En efecto, el hotel parecía trastornado. Todos los criados corrían arriba y abajo de la escalera y de las habitaciones. Georges se había pasado la noche en un sillón del salón. Él fue quien aquella tarde dio la noticia a los amigos de la señora a la hora en que ella tenía la costumbre de recibir visitas. Aún estaba pálido y contaba la historia, sin reprimir su estupor y su emoción. Steiner, Héctor, Philippe y otros más se habían presentado. Desde las primeras palabras no hacían más que exclamar: ¡No es posible! Debe de ser una farsa.

En seguida se ponían serios, miraban hacia la puerta del dormitorio con gesto adusto, meneando la cabeza, no encontrando gracioso aquello. Hasta medianoche una docena de señores estuvieron hablando bajo cerca de la chimenea, todos ellos amigos y todos inquietos por la misma idea de paternidad.

Parecían excusarse unos a otros, torpemente. Luego se encogieron de hombros; aquello no les incumbía, y era culpa de ella. ¡Qué asombrosa resultaba Nana! Nunca hubiesen creído en semejante broma por su parte. Y todos se fueron, uno detrás de otro, de puntillas, como si estuviesen en la alcoba de un muerto, donde ya no se podía reír.

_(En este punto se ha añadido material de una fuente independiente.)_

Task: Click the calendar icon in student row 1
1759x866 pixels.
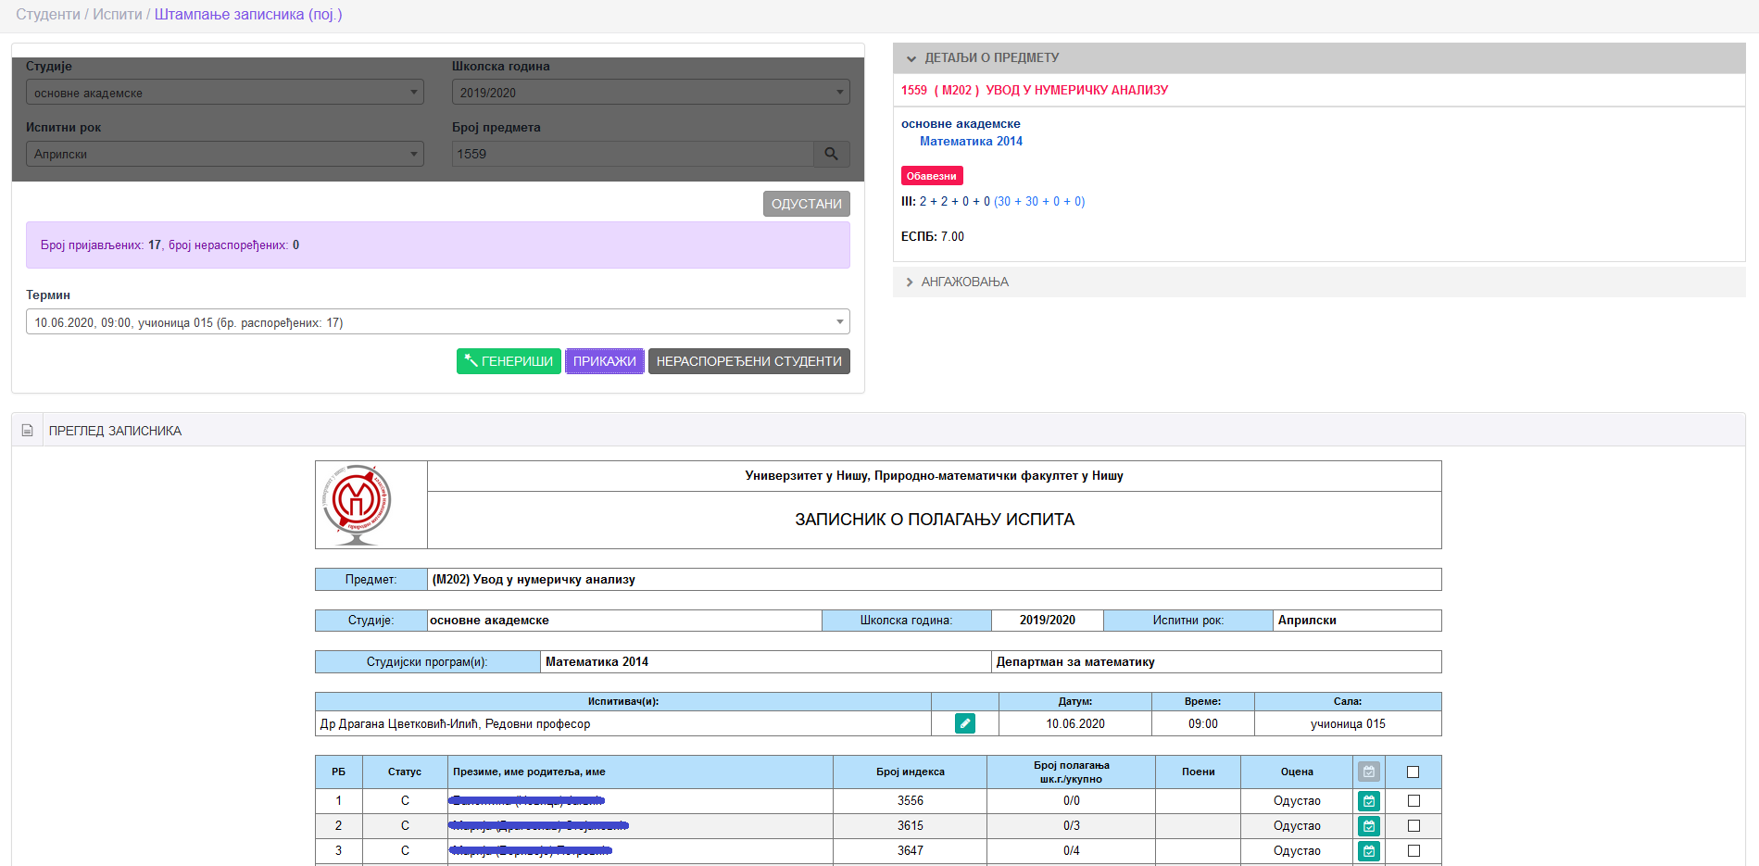Action: (x=1368, y=801)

—Pero suba usted, señor —le pidió Zoé a Muffat—. La señora está mucho mejor, y podrá recibirle… Esperamos al doctor, que ha prometido volver esta mañana.

La doncella había convencido a Georges para que volviese a su casa y durmiera un poco. Arriba, en el salón, no había más que Satin, echada en un diván, fumando un cigarrillo y con los ojos en el vacío.

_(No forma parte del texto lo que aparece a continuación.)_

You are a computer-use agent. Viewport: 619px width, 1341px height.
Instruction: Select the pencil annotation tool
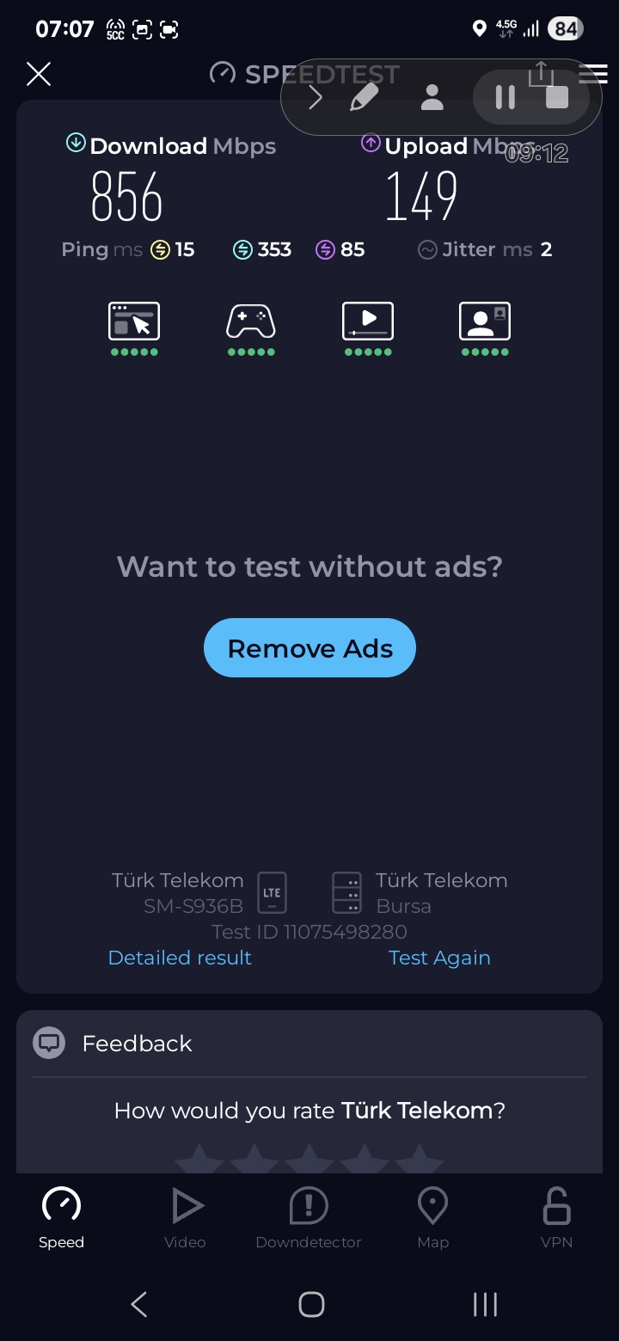[365, 97]
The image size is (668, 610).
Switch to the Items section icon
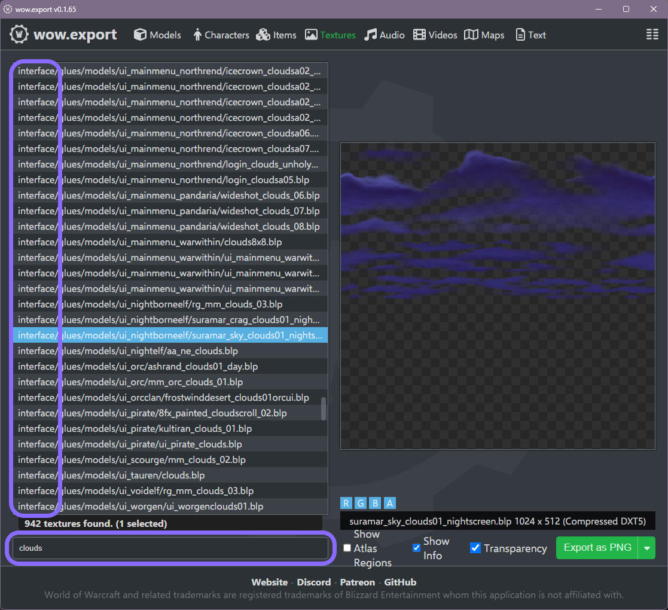[263, 35]
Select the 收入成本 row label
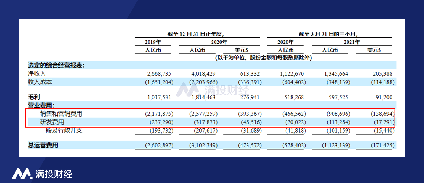 pos(40,82)
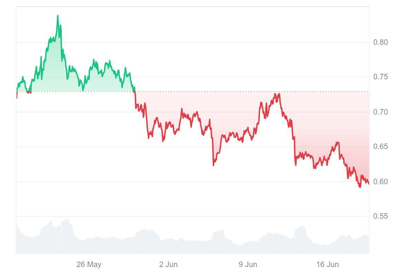
Task: Click the sharp red dip below 0.65 after 2 Jun
Action: [x=213, y=165]
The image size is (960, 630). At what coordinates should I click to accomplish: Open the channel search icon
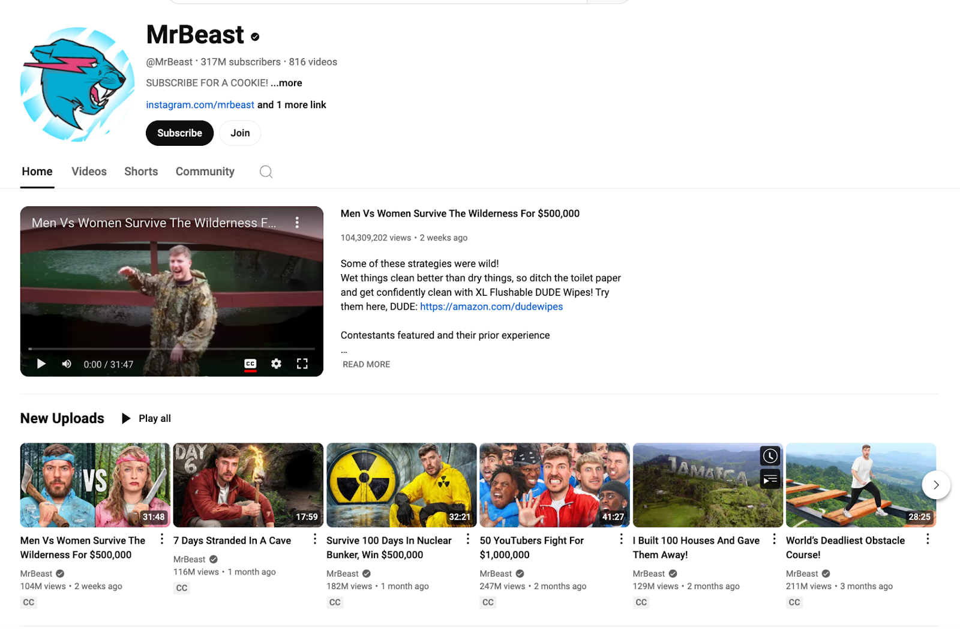[266, 172]
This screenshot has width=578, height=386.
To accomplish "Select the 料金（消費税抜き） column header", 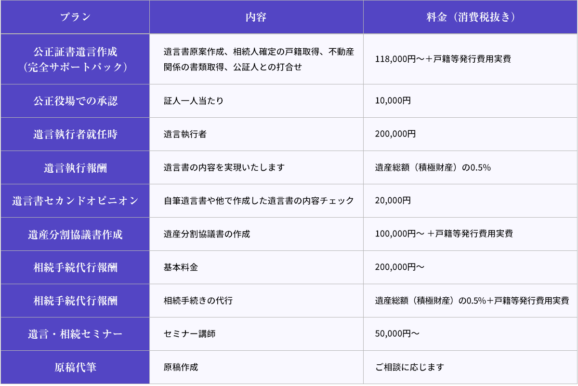I will click(x=470, y=17).
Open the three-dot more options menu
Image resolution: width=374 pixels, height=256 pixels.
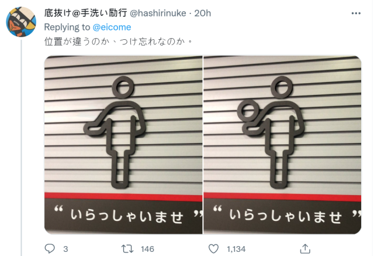(x=356, y=13)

Desde el accidente, en medio del atolondramiento de toda la casa, ella sólo mostraba una rabia fría con sus encogimientos de hombros y sus agresivas palabras.

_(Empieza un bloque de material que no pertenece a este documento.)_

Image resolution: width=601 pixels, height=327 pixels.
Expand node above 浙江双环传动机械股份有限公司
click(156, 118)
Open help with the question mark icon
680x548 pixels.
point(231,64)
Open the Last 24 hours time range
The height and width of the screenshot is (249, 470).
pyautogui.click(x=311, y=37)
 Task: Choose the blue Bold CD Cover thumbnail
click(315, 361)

En el momento en que Zoé pasaba por delante de ella repitiendo al conde que su pobre señora había sufrido mucho, soltó irritada:

—¡Le está bien empleado! ¡Así aprenderá!

Los dos se volvieron sorprendidos. Satin no se había movido, los ojos fijos en el techo y el cigarrillo colgando nerviosamente entre sus labios.

—¡Pues sí que es usted buena! —dijo Zoé.

Pero Satin se incorporó rápidamente, miró iracunda al conde y le lanzó de nuevo su frase a la cara:

—¡Le está bien empleado! ¡Así aprenderá!

Y volvió a echarse, sopló unos aros de humos, como desinteresada, y resolvió no mezclarse en nada. Aquello era demasiado estúpido.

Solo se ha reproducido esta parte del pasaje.